Mr Justice Colton also rejected claims the PSNI should not have to hand over more files to a man who survived two UVF assassination bids because the process could take years and cost hundreds of thousands of pounds.
He ruled there was potentially further documentation in the possession of the force that should be provided to John Flynn’s legal representatives.
Mr Flynn, from north Belfast, is suing the police over two attempts on his life allegedly carried out by an agent who operated in the city’s Mount Vernon area.
In 1992 a gunman tried to shoot him after he was lured to Whiteabbey Hospital on the outskirts of the city.
Five years later a second attempt was made to kill him in a failed car bomb attack.
The 56-year-old issued proceedings against the PSNI for alleged negligence and misfeasance in public office.
It was confirmed last year that the PSNI has admitted his misfeasance claim and accepted he should be paid damages which could ultimately reach £75,000.
But the force emphatically denies negligence or having ever employed the agent - identified only in the case as ‘Informant 1’.
He is suspected of involvement in 10-15 murders, punishment shootings, serious beatings, conspiracy to murder, robbery, hijacking and drug dealing.
Mr Flynn’s action was triggered by the findings of Police Ombudsman Nuala O’Loan that some Special Branch officers colluded with loyalist killers.
Her Operation Ballast report, issued back in 2007, centred on the activities of a UVF gang allegedly led by Mount Vernon man Mark Haddock.
As part of the lawsuit Mr Flynn’s lawyers sought access to 94 categories of documents.
In court they argued that the police admission of partial liability was a tactical move to avoid handing over all files on the informant and cover over the full extent of alleged collusion.
An affidavit filed by Mr Flynn claimed police either failed to arrest the agent for the murders and other crimes or else conducted “sham” interviews, despite knowing he was a leading UVF figure.
Misleading records were deliberately compiled, while other documents and forensic exhibits were either destroyed or lost, he alleged.
Mr Flynn also claimed: “I believe that the police knew I was at risk from Informant 1 and were quite content to let me be murdered by him and his associates.”
Counsel for the Chief Constable argued that it was disproportionate and unnecessary to try to gain access to a “vast” amount of documentation when an admission of liability has been made.
He revealed that the material being sought covers a period of up to 14 years.
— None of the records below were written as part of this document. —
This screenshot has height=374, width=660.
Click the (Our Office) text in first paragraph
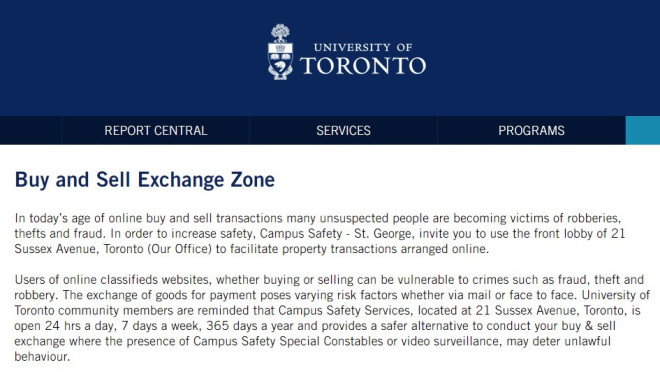[179, 249]
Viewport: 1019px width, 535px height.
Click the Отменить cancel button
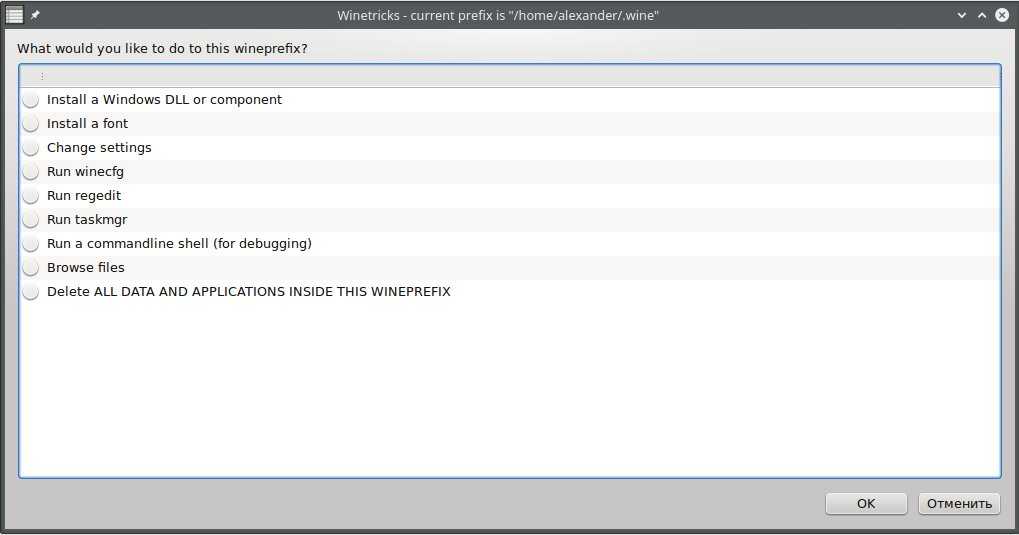click(x=958, y=503)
The court also heard it would take an estimated two years to identify all the documents and comply with the level of discovery being sought.
A Public Interest Immunity (PII) process alone would cost in excess of £300,000, according to a Superintendent asked to assess the scale.
But Mr Justice Colton said on Friday: “In a case such as this, given the grave allegations that have been made against the agents of the state, resource arguments are unattractive.”
Despite accepting that an order for specific disclosure may be laborious and time consuming, he added: “There is a force in the plaintiff’s submission that the defendant has not taken its discovery obligations seriously, at least prior to the admission defence.”
According to the judge much of the requested files should be already available because it featured in the Ballast report.
“I simply cannot understand why that material cannot be identified,” he said.
“Accordingly, I have come to the conclusion that the list of documents served in this action does not comply with the defendant’s obligations.”
With potentially more material held to be in the police possession that should be handed over, Mr Justice Colton directed further submissions which may lead to a “bespoke” discovery process being devised.
Outside court Mr Flynn’s solicitor pledged to take steps to ensure full and urgent disclosure.
Claire McKeegan of KRW Law said: “The PSNI have tried at every turn to avoid disclosing any relevant material to allow us to resolve this case.
“This decision is important not only to the matter at hand but to all of our legacy litigation where the state representatives have cited resources as justification for non-compliance with the rules.
“We see today’s decision as a marker that this position will not be accepted.”